To read the SUSTAIN 340B Act, CLICK HERE.

To read the letter to stakeholders, CLICK HERE.

To read the RFI, CLICK HERE.

Bipartisan Group of Senators Announce Medicare Reform Working Group

A bipartisan group of senators – including Catherine Cortez Masto (D-NV), Marsha Blackburn (R-TN), John Barrasso (R-WY), Debbie Stabenow (D-MI), Mark Warner (D-VA), and John Thune (R-SD) – have formed a Medicare payment reform working group to address long-term reforms in physician payments.

The group is aiming to propose changes to the Physician Fee Schedule (PFS) and update the Medicare Access and CHIP Reauthorization Act (MACRA) to better align payment incentives with patient outcomes. The group acknowledges that despite efforts like MACRA, the current physician payment system has not kept pace with the evolving healthcare landscape, necessitating further action to address reimbursement challenges.

This announcement follows months of lobbying from provider groups urging Congress to address the 3.4% Medicare payment rate cut that went into effect on January 1. Advocates against these cuts have emphasized the financial strain on independent practices and the overall decline in Medicare reimbursement rates. Despite previous attempts to include relief for payment cuts in stopgap funding bills and support for bipartisan legislation, no successful resolution has yet been reached, though the Preserving Seniors’ Access to Physicians Act (H.R. 6683), remains in consideration ahead of the March funding deadlines. 

To read more, CLICK HERE.

To read H.R. 6683, CLICK HERE.

Senate HELP Committee Holds Drug Pricing Hearing

On February 8, the Senate Committee on Health, Education, Labor, and Pensions (HELP) held a hearing focused on the drivers of high drug prices. In the nearly four-hour-long, two-panel hearing, lawmakers, led by Senator Bernie Sanders (I-VT), the committee’s chairman, pressed the CEOs of Merck, Johnson & Johnson, and Bristol Myers Squibb on increasing drug prices and overall Pharmacy Benefit Manager (PBM) reform. 

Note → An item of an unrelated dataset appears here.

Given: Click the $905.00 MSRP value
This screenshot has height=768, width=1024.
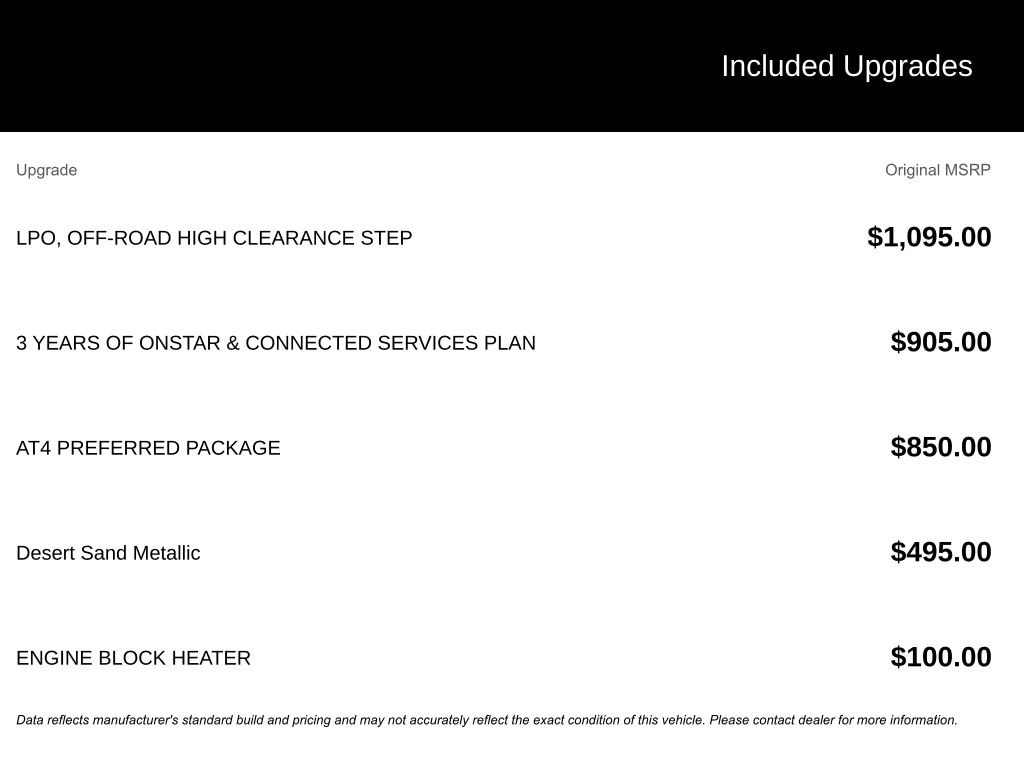Looking at the screenshot, I should [941, 342].
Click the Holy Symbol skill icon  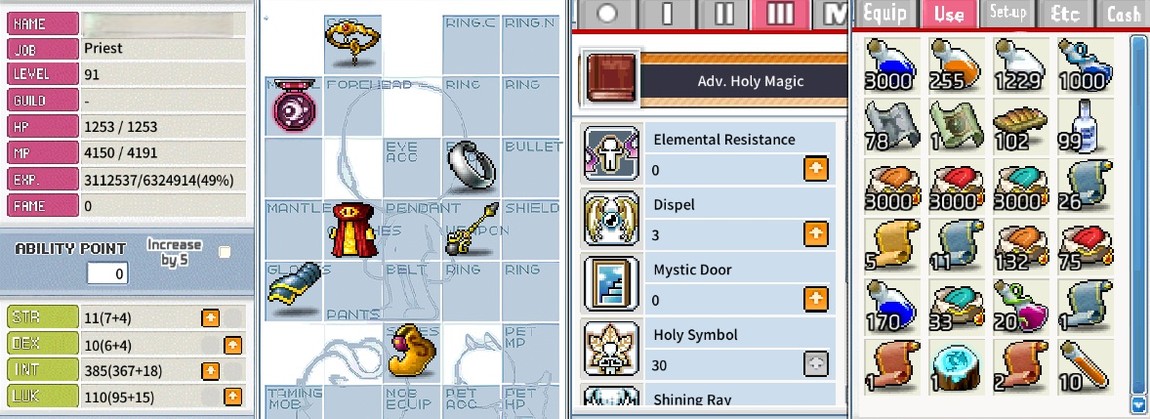(612, 348)
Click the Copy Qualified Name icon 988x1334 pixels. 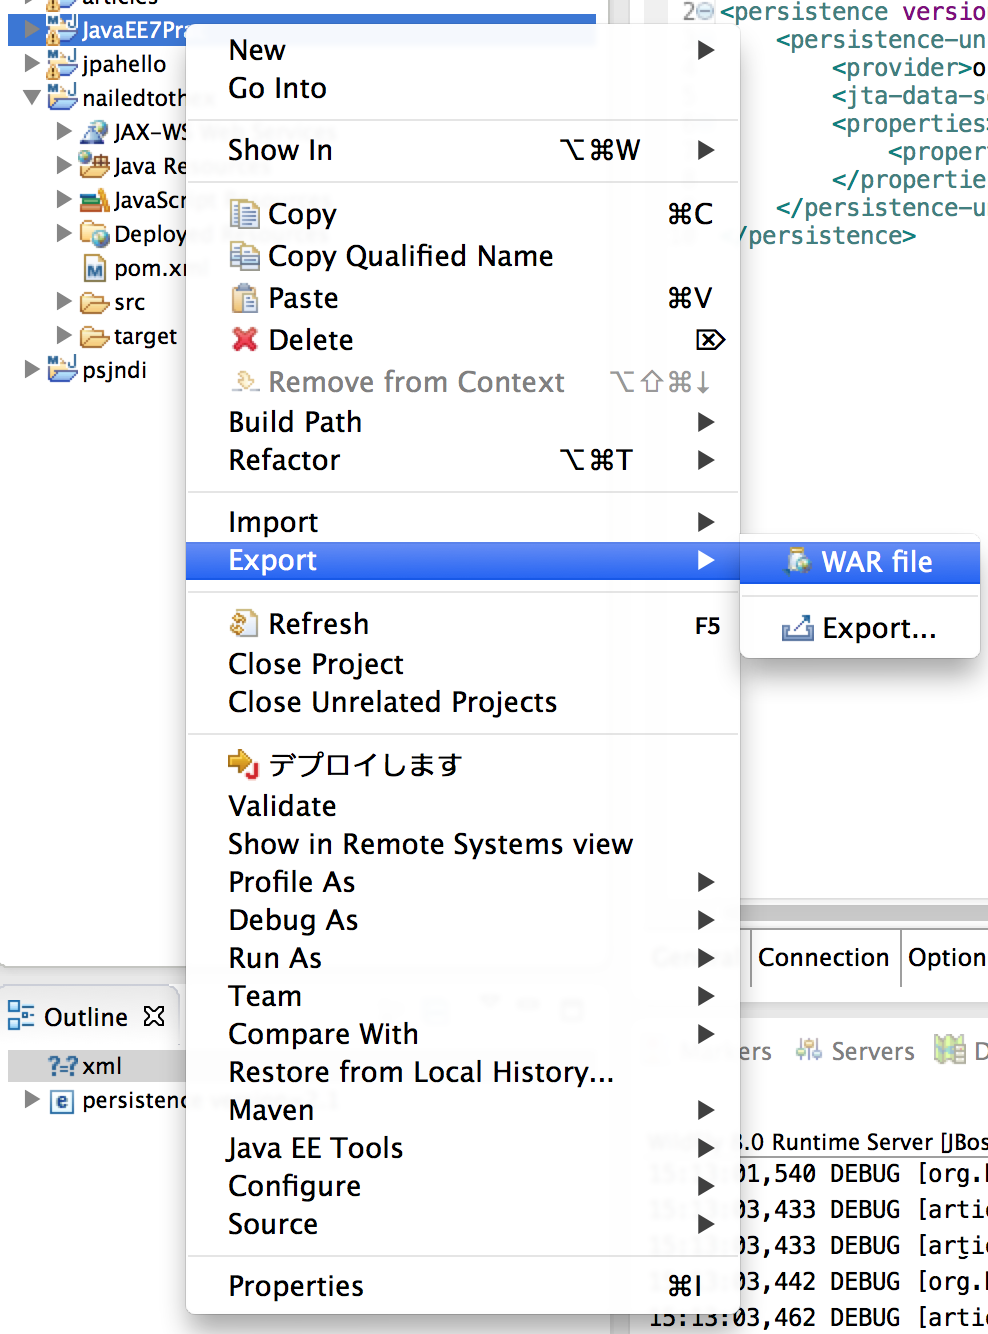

Ahead of the hearing, Johnson & Johnson and Merck’s CEOs both initially declined to testify but reversed their decision following Sanders’ announcement that he would hold a vote to subpoena them.

During the hearing, the CEOs acknowledged that drug prices were often higher in the U.S. than in other countries but noted that lower prices in Europe and Canada came with longer waits for new drugs. The CEOs further argued that, although their list prices have increased, their revenues have remained the same and that more money is going toward paying rebates to PBMs.

The hearing comes directly after the Biden administration sent out initial offers to manufacturers under the Medicare drug price negotiation program. The three companies at the hearing have each brought lawsuits challenging the program.  

To read more about the hearing, CLICK HERE.

To watch the hearing, CLICK HERE.

House Oversight Committee Advances PBM Delinking Measure

On February 6, the House Committee on Oversight and Accountability advanced the Delinking Revenue from Unfair Gouging (DRUG) Act (H.R. 6283) in a bipartisan vote of 28-10. The bill restricts PBMs from charging fees based on drug list prices – the first of its kind within Congress’ vast array of PBM reform efforts. 

The DRUG Act, which was introduced by Representative Mariannette Miller-Meeks (R-IA), would only allow PBMs to charge a flat service fee, separating those fees from list prices, and would ban so-called “spread pricing,” or when PBMs charge insurers more than they pay pharmacies. However, the changes would only apply to the Federal Employees Health Benefits program, which covers more than 8 million of the nearly 160 million Americans who are covered by health insurance from their employer. 

Though Congress has devoted much attention to PBM reform, it has been wary of measures that ban PBMs from charging administrative fees based on a drug’s list price. Members of the Senate Health Committee wanted to add a similar measure to the commercial-market PBM bill they passed last year, but this policy was ultimately excluded. Likewise, the House passed PBM reform provisions in the Lower Costs, More Transparency Act (H.R. 5378), but it doesn’t include any such measure for the commercial market or Medicare.